▶ REQUEST: Reproduce the entries word for word, starting with the first line and ending with the line that contains "coordinates (253, 29).".

▶ INPUT ROWS:
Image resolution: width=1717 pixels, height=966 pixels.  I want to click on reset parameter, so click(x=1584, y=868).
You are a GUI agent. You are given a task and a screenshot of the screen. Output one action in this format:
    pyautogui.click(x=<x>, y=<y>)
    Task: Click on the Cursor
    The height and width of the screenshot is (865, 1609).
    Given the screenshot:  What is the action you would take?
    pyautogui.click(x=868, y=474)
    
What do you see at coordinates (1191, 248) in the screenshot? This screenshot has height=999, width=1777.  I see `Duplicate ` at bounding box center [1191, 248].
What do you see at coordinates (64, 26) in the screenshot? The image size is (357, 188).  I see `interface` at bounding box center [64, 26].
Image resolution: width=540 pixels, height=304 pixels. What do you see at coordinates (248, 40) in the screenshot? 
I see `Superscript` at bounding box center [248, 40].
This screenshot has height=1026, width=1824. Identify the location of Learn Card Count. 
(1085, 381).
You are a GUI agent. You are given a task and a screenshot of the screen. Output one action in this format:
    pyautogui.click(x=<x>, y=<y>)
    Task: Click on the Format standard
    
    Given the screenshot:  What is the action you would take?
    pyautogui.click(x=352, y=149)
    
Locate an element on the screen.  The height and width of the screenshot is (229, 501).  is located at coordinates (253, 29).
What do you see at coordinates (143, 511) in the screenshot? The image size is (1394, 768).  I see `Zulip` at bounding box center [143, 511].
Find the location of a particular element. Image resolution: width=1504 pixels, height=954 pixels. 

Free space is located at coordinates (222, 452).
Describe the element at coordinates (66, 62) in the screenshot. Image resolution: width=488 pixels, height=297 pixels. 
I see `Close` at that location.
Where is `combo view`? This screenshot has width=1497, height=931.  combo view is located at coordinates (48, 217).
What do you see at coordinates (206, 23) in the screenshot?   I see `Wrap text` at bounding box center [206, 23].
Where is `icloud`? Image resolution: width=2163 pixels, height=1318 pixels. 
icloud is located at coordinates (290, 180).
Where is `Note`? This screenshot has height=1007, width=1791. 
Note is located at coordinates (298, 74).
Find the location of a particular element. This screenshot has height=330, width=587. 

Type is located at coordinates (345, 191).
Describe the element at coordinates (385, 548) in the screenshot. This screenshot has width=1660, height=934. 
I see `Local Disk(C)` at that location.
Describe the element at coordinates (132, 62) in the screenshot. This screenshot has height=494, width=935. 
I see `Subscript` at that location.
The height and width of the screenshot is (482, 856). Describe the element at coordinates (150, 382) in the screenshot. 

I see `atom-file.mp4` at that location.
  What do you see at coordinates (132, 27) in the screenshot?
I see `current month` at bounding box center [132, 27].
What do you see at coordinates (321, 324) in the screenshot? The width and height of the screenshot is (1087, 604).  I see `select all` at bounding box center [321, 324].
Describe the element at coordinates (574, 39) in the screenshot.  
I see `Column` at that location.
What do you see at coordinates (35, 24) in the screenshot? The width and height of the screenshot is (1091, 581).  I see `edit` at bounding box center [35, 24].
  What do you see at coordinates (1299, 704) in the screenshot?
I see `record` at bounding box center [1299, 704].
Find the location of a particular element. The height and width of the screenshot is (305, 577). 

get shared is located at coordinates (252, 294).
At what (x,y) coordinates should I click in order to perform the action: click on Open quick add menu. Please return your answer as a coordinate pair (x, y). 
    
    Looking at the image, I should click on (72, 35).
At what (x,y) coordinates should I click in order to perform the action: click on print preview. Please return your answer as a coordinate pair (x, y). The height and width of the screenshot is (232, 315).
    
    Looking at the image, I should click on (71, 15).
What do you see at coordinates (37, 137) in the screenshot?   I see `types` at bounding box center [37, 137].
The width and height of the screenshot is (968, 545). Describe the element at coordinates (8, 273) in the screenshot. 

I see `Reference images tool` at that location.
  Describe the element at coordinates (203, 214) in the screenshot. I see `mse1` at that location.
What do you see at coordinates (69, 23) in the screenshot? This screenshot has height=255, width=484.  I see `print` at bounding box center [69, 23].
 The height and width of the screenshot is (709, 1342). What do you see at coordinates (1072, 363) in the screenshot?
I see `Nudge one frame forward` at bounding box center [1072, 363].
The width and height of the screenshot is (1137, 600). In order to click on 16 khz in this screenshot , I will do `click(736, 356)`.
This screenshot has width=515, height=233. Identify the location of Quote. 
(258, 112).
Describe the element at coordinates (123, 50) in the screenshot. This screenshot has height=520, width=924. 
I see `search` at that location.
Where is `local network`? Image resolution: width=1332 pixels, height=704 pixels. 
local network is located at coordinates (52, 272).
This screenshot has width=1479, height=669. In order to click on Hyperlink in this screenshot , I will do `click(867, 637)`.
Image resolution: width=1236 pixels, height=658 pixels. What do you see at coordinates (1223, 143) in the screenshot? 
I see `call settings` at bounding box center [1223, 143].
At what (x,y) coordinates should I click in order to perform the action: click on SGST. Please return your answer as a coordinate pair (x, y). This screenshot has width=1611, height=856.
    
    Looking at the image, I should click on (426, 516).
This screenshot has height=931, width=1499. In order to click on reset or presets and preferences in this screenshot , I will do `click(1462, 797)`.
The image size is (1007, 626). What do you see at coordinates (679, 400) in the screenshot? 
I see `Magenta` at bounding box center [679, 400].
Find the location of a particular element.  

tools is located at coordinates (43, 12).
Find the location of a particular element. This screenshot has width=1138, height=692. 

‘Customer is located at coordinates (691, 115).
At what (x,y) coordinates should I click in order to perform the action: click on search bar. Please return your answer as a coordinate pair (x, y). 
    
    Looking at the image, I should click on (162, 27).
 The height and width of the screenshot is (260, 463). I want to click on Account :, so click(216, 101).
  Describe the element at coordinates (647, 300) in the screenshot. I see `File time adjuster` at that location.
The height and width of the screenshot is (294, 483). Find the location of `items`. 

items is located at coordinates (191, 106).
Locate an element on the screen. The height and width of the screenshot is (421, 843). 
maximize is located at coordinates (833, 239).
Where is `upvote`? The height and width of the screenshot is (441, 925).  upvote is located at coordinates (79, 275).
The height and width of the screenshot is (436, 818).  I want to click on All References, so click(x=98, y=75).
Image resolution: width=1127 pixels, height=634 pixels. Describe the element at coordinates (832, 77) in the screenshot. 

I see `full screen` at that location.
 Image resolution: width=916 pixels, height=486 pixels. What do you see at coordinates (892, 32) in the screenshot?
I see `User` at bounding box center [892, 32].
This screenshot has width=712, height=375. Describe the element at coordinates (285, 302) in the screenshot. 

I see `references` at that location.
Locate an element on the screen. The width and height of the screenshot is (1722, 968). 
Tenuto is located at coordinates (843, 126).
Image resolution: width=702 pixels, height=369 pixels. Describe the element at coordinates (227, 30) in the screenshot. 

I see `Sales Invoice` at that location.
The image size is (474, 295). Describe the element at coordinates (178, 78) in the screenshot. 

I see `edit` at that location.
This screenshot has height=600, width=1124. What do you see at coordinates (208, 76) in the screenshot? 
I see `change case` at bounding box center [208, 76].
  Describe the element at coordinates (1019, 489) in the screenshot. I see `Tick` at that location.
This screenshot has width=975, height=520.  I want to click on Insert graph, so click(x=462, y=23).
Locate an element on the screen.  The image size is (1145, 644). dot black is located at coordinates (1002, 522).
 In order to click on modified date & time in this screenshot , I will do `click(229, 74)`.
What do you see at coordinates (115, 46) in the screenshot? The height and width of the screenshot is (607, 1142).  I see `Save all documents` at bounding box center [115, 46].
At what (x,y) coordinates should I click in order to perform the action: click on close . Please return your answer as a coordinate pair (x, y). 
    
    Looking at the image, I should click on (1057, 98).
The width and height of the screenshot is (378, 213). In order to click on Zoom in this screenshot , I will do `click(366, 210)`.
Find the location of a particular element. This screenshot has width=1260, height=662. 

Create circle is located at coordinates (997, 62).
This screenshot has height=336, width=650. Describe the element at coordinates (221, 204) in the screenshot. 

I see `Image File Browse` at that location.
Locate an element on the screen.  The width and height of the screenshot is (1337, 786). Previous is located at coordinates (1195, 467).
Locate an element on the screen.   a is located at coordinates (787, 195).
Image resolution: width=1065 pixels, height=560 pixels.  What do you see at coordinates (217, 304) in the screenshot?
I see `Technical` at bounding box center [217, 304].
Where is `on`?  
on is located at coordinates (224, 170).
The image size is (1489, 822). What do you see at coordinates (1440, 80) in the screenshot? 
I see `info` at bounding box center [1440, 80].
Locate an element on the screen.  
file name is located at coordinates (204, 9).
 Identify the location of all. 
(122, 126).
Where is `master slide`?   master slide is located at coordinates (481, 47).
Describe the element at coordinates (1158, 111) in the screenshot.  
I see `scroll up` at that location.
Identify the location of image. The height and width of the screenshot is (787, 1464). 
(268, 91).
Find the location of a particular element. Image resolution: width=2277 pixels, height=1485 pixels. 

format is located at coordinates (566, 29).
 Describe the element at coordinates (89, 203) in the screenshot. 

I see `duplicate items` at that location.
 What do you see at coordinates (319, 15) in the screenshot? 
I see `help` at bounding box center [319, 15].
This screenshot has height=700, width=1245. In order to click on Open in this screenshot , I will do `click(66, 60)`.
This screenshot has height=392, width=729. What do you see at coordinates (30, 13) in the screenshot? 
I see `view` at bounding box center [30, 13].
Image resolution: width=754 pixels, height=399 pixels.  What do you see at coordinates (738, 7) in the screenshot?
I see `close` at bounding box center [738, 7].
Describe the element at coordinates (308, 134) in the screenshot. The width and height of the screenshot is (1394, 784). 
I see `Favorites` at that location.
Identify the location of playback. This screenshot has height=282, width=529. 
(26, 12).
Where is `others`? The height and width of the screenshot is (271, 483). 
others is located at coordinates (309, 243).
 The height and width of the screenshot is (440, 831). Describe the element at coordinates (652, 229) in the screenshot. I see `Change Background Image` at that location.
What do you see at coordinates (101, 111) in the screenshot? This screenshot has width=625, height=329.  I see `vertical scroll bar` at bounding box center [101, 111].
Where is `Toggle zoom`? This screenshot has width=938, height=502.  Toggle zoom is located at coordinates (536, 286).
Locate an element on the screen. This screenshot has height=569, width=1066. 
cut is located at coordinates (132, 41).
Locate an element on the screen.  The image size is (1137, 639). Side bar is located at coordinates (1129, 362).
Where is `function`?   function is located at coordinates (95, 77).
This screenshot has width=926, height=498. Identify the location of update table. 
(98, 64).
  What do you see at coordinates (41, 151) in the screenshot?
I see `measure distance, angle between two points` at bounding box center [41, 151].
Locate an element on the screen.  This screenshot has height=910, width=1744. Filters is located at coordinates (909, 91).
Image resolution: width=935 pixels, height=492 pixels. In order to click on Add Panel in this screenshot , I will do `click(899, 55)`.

▶ RESULT OF THE EXERCISE:
Image resolution: width=1717 pixels, height=966 pixels.  I want to click on reset parameter, so click(x=1584, y=868).
You are a GUI agent. You are given a task and a screenshot of the screen. Output one action in this format:
    pyautogui.click(x=<x>, y=<y>)
    Task: Click on the Cursor
    The height and width of the screenshot is (865, 1609).
    Given the screenshot:  What is the action you would take?
    pyautogui.click(x=868, y=474)
    
What do you see at coordinates (1191, 248) in the screenshot? This screenshot has height=999, width=1777.  I see `Duplicate ` at bounding box center [1191, 248].
What do you see at coordinates (64, 26) in the screenshot? The image size is (357, 188).  I see `interface` at bounding box center [64, 26].
Image resolution: width=540 pixels, height=304 pixels. What do you see at coordinates (248, 40) in the screenshot? 
I see `Superscript` at bounding box center [248, 40].
This screenshot has height=1026, width=1824. Identify the location of Learn Card Count. 
(1085, 381).
You are a GUI agent. You are given a task and a screenshot of the screen. Output one action in this format:
    pyautogui.click(x=<x>, y=<y>)
    Task: Click on the Format standard
    
    Given the screenshot:  What is the action you would take?
    pyautogui.click(x=352, y=149)
    
Locate an element on the screen.  The height and width of the screenshot is (229, 501).  is located at coordinates (253, 29).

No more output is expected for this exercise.